III. Petitions for Redetermination

While residing in California, the Naths filed Petitions for redetermination. In those Petitions, they challenge the notices of deficiency in their entirety. The following amounts are in dispute:

Tax Year Deficiency I.R.C. § 6662 2014 $682,984 $136,597 2016 217,651 43,530

IV. Tax Court Proceeding

The evidentiary record in these cases is sparse. After repeated continuances, we tried these cases on October 24, 2022. The Naths provided little documentary evidence to support their cases. Mr. Nath appeared and called only himself as a witness. He did not provide any evidence about the expenses he reported on Schedules C.

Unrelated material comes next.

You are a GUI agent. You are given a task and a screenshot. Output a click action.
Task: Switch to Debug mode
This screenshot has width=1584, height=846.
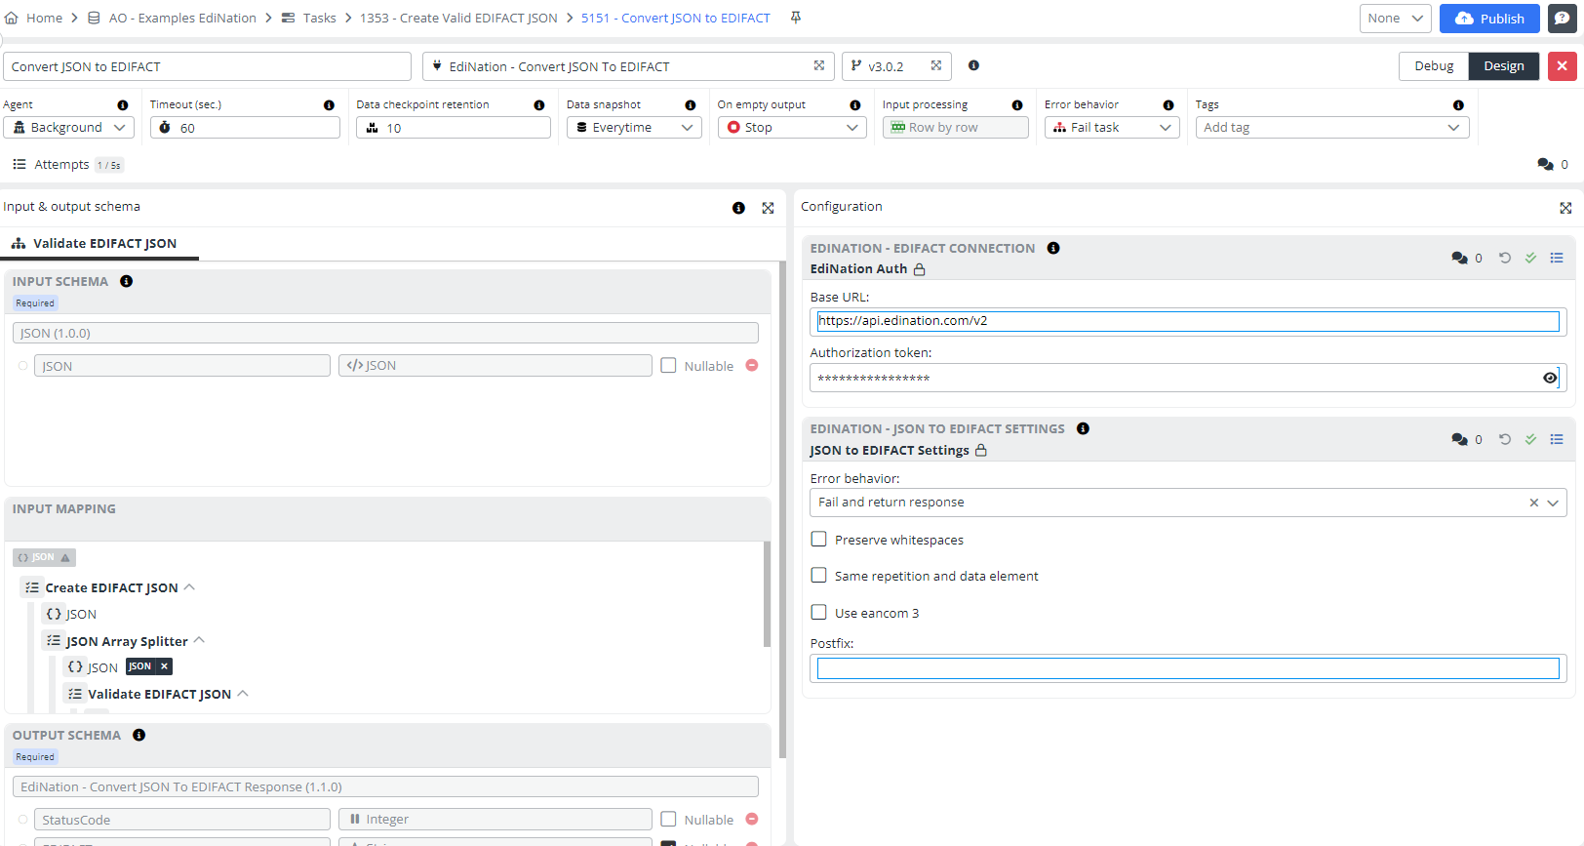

Mr. Nath’s evidence regarding the wire transfers from Cambodia was unreliable and often conflicting. He testified that he was borrowing money from GLG and that the transfers represented advances of income from GLG. At times, he referred to the advances as a salary—for example, he testified that “the incoming wires that I sent over to my personal bank account here in California . . . [were] to take care of the family. . . . I took some of my salaries to help pay for my expenses here.” And at other times, he referred to the advances as part loan, part salary. 4

[*4] He offered various unreliable trial exhibits. Two exhibits purported to be loan agreements between Mr. Nath and GLG for loans made in 2014 and 2016. Mr. Nath signed the agreements both on his own behalf as the borrower and on behalf of GLG as the lender. Neither agreement is dated. They are identical except for the loan amounts and effective dates. Both provide that the “loan shall be repayable on 31 December 2024” but that Mr. Nath “may, at his option, choose to repay part or all of the loan prior to [that] date.” They require him to pay interest “at a rate of 8% per annum” within 14 business days of receiving an annual invoice from GLG. Mr. Nath testified that he made monthly (not annual) payments, but he did not provide any documents evidencing those payments.

OPINION

In these cases, we are asked to redetermine (1) the amounts of unreported income for 2014 and 2016 that the Commissioner determined on the basis of a bank deposits analysis, (2) the amounts of Schedule C expenses, and (3) the applicability of section 6662 penalties. The Naths do not dispute the total amount of deposits, but they contend that most of them are nontaxable loans from GLG. They also contend that the Commissioner’s disallowance of expense deductions and determination of penalties were erroneous.

I. Burden of Proof

Generally, the Commissioner’s determinations in a notice of deficiency are presumed correct, and taxpayers bear the burden of proving error. Rule 142(a); Welch v. Helvering, 290 U.S. 111, 115 (1933). In the Court of Appeals for the Ninth Circuit, to which these cases would be appealable, determinations of unreported income must be supported by a “minimal evidentiary foundation” before the presumption of correctness applies. Weimerskirch v. Commissioner, 596 F.2d 358, 361 (9th Cir. 1979), rev’g 67 T.C.